“No,” Phil shook his head, “I don’t think so. They’re just going to get angry.”
“Well, everybody gets angry now and then,” Sam straightened the papers on the desk.
“Yeah, but not everybody can hack into defense and financial systems.”
“Right, not everyone could. That’s the point. That’s why they need emotion built in.”
Phil fiddled with the blinds, “I don’t follow.”
“Artificial intelligence needs emotion, that way it can develop things like empathy and nostalgia and…” Sam searched the air for a word, “fondness.”
“A powerful collective of advanced AI aren’t going to wipe us of the earth because their fond of us?”
“Why not?” Sam threw odd scraps into a bin.
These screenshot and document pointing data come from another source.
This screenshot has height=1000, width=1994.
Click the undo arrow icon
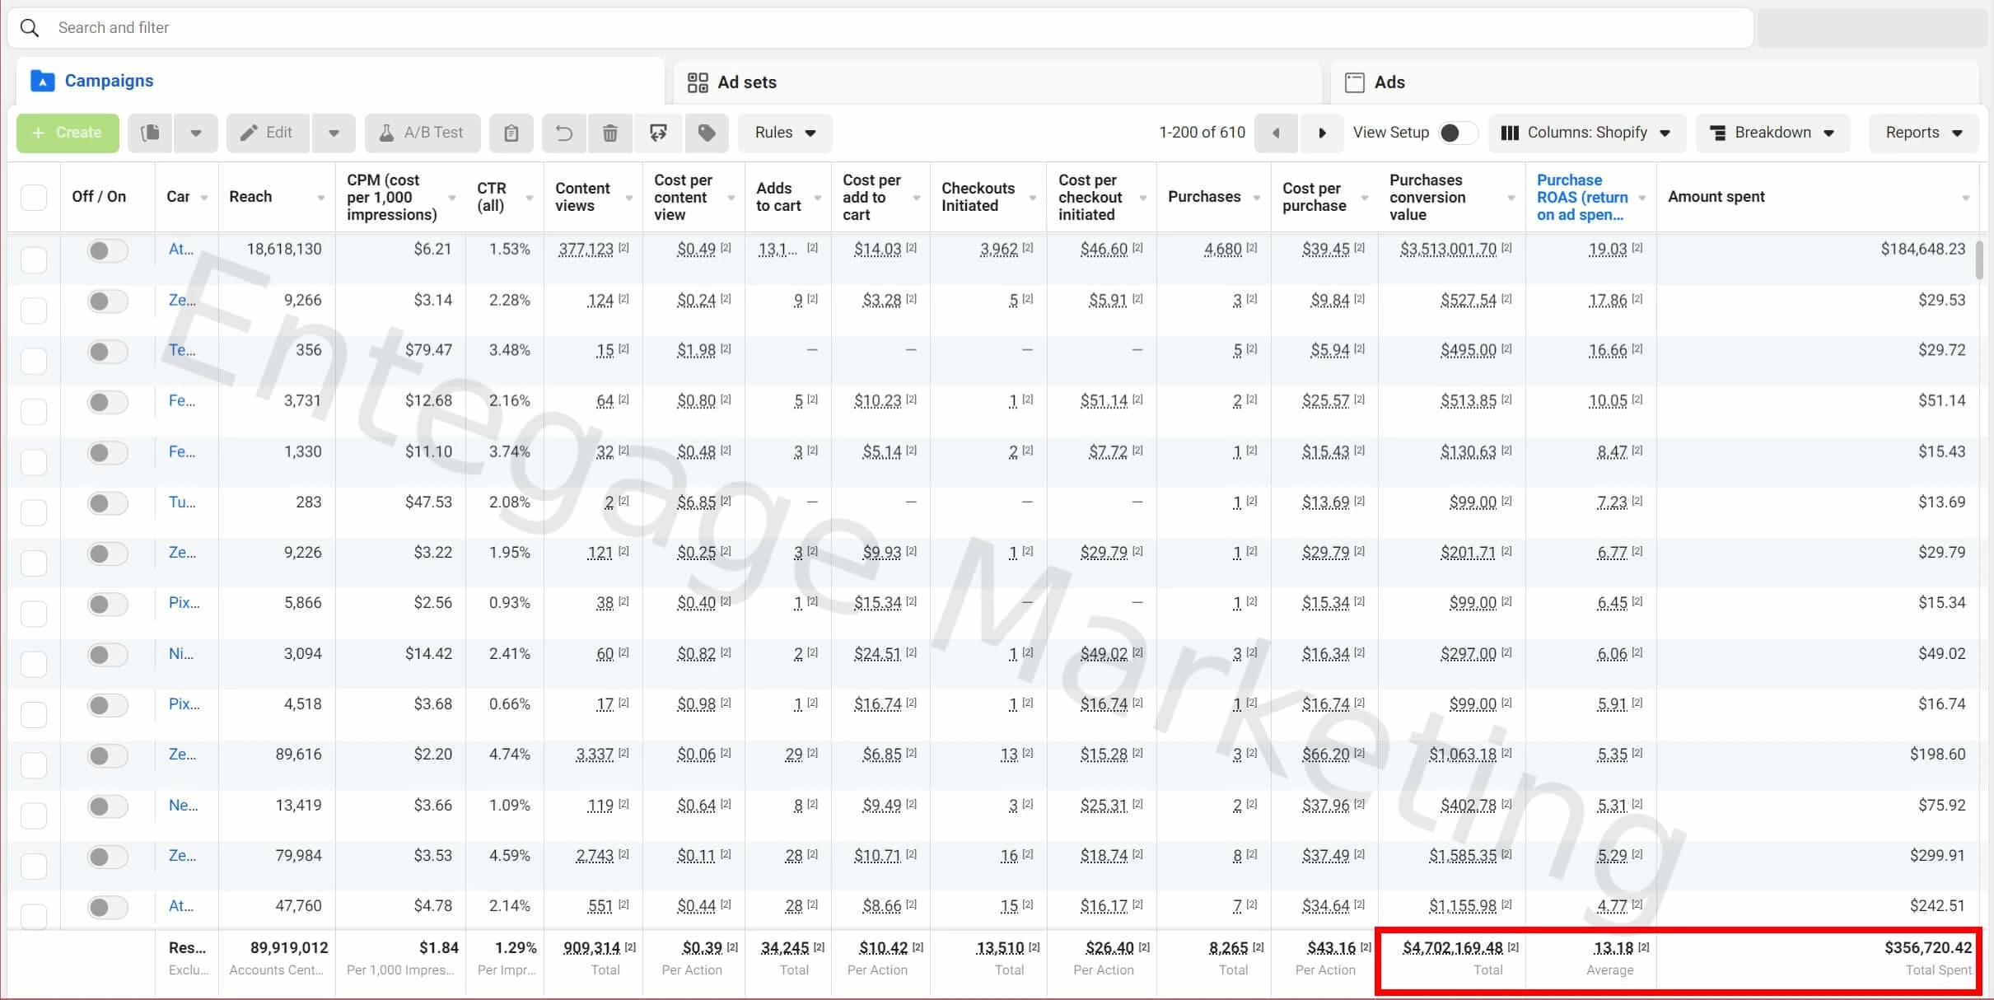[563, 133]
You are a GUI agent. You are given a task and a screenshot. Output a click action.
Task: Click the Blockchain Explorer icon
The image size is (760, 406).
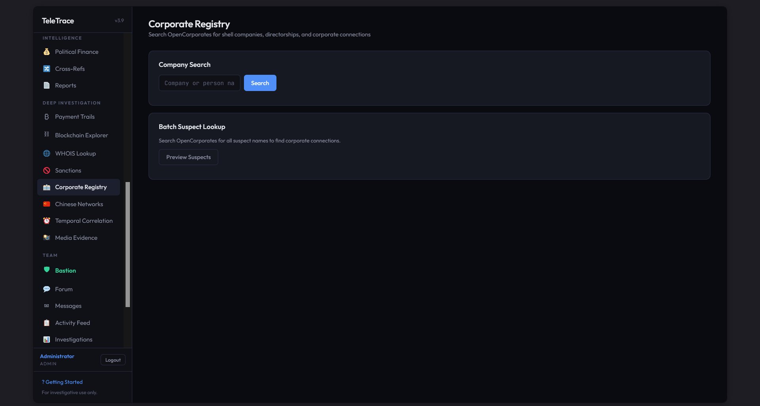[x=46, y=135]
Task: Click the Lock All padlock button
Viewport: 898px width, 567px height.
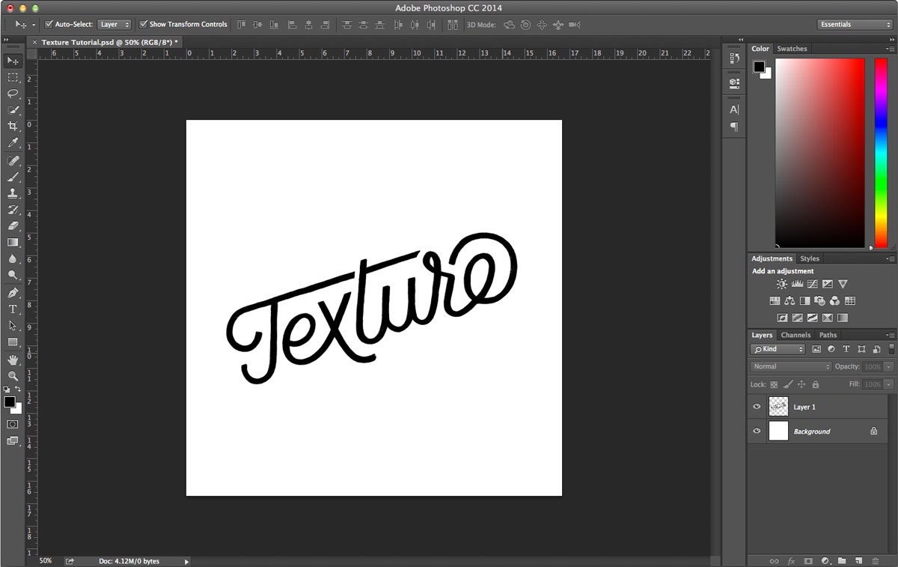Action: coord(815,384)
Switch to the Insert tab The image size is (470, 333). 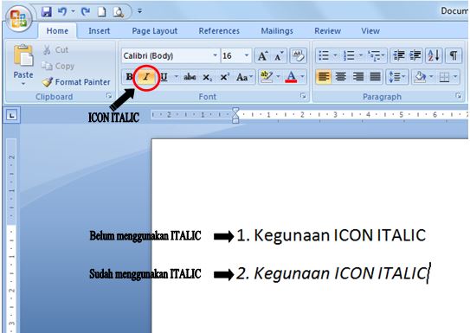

“Wha’d’ya mean why not?” Phil shook his head again, “People are awful. Or they can be, anyway. You’d have to hard-code in some ground rules… and then build in sort of a moral compass around that-“
“-and then,” Phil scratched his brow, “then we might stand a chance of subverting… I dunno… some kind of logical vengeance.”
“Right, that’s what I’m saying,” Sam gathered up his things, “It’s one of the things they’ll need.”
“I guess,” Phil sighed, “They’ve got a long way to go though.”
“And so do we,” Sam smiled, “Come on, it’s goin’ on eleven already.”
They loaded up their cart with the brooms and dusters and assorted trash bags and headed for the next office.
“Can never get the pop cans in the recycle, can they?” Phil said at the door.
“Mm,” Sam called back, “Get the lights, will ya?”